Global financial institutions now spend an estimated $200 billion a year on compliance. That money funds armies of analysts and produces mountains of paperwork in the form of suspicious activity reports. There is no body of law enforcement large enough to meaningfully review it all, let alone act on it. Much of the burden of policing crime has been shifted onto private banks, which are poorly suited to the role.
This outsourcing has warped incentives. Those with little money and little power are often the easiest to target. Wealthy clients, by contrast, can hire lawyers and compliance specialists to smooth over concerns. Ordinary people running charities or transferring money overseas can find their bank accounts closed without explanation or appeal, while oligarchs continue to receive generous monthly allowances.

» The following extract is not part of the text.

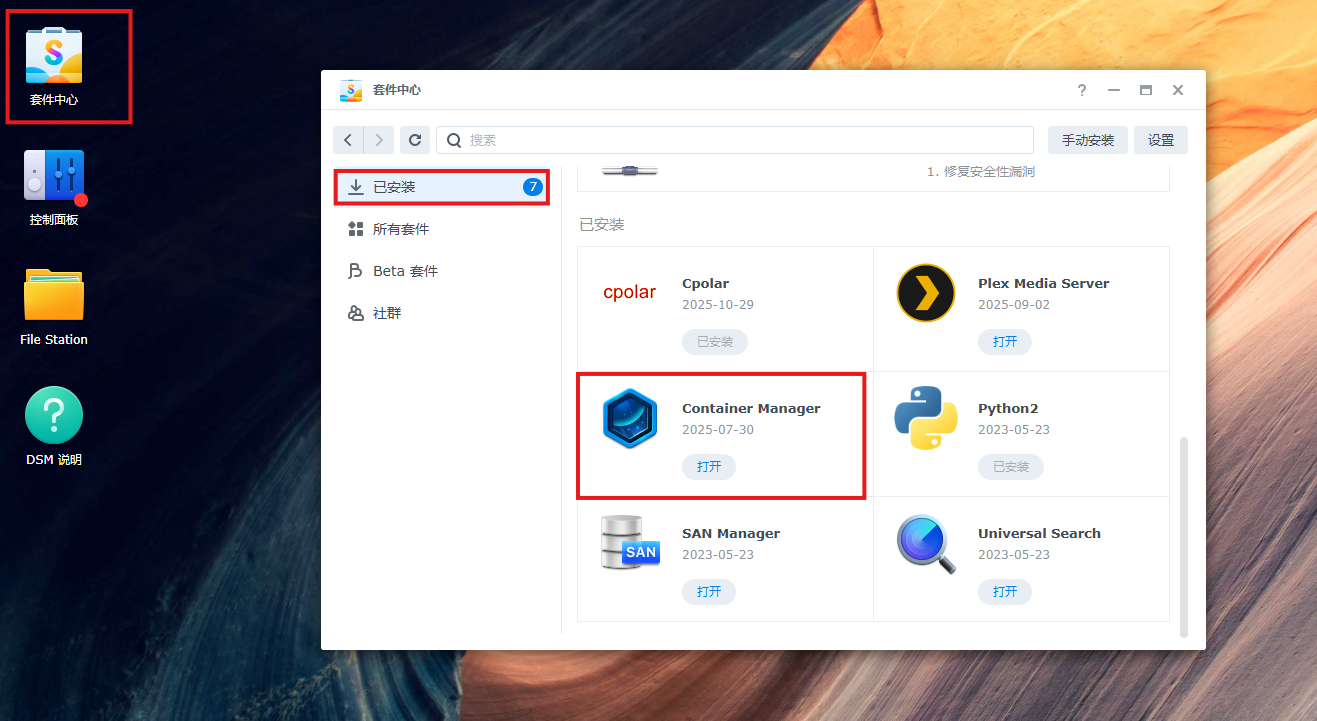This screenshot has width=1317, height=721.
Task: Click 打开 under Container Manager
Action: point(709,467)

At times, efforts to crack down have backfired. After the attacks of Sept. 11, 2001, the United States expanded its scrutiny of financial flows linked to terrorism. The 9/11 Commission Report of 2004-2004 concluded that the attackers had not relied on suspicious banking activity. And so, in practice, the new powers fell heavily on Muslim charities, many of which lost access to banking altogether. Bullough explained that few charities were willing to discuss publicly what had happened, and even if they had, there is no appeals court to hear them out because owning a bank account is not a legal right.
Cash itself remains a central enabler. Two decades ago, the most commonly printed bill in the United States was the one dollar note, followed by the twenty and then the hundred. After the financial crisis of 2008, the $100 bill surged ahead. The reason wasn’t to make it easier to buy more expensive items with cash, but to satiate criminals’ desire for large bills. A wad of $1 million in $100 notes weighs only 22 pounds, which is much easier for drugs or arms dealers to transport. The same amount in $20 bills weighs five times more.
Today it dominates production with most of these notes going overseas. Bullough noted that printing large notes is highly profitable for the federal government because it costs about 9 cents to print a $100 bill. An official for the Federal Reserve noted in 2022, “If the cash never comes back to the U.S., then Americans have just exchanged pieces of green paper—which cost almost nothing to print—for valuable goods. This is a good trade for Americans.” At the Federal Reserve’s own cafeteria in Fort Worth, Bullough noted, a $100 bill will not buy a coffee because the till won’t have enough for the change.
Money laundering also runs through the market for luxury goods. In France, residents face strict limits on cash purchases. Non-residents, however, can spend far more in cash on items like watches, jewellery and handbags. An attempt to close this loophole a few years ago collapsed after lobbying from the luxury sector.
One of the exhausting conclusions from Bullough’s discussion was that while the scale of the problem is so immense, little substantive effort has been put in to stop it. Bullough pointed out that although printing large-denomination notes is highly profitable for governments, the wider cost to society, in violence, corruption and instability, dwarfs any revenue earned at the mint.
Money laundering, he argued, is not a technical problem waiting for a clever fix. It is a political and structural one. Until governments confront the incentives they have created, and the interests they protect, the crime that underpins so many others will continue to flourish.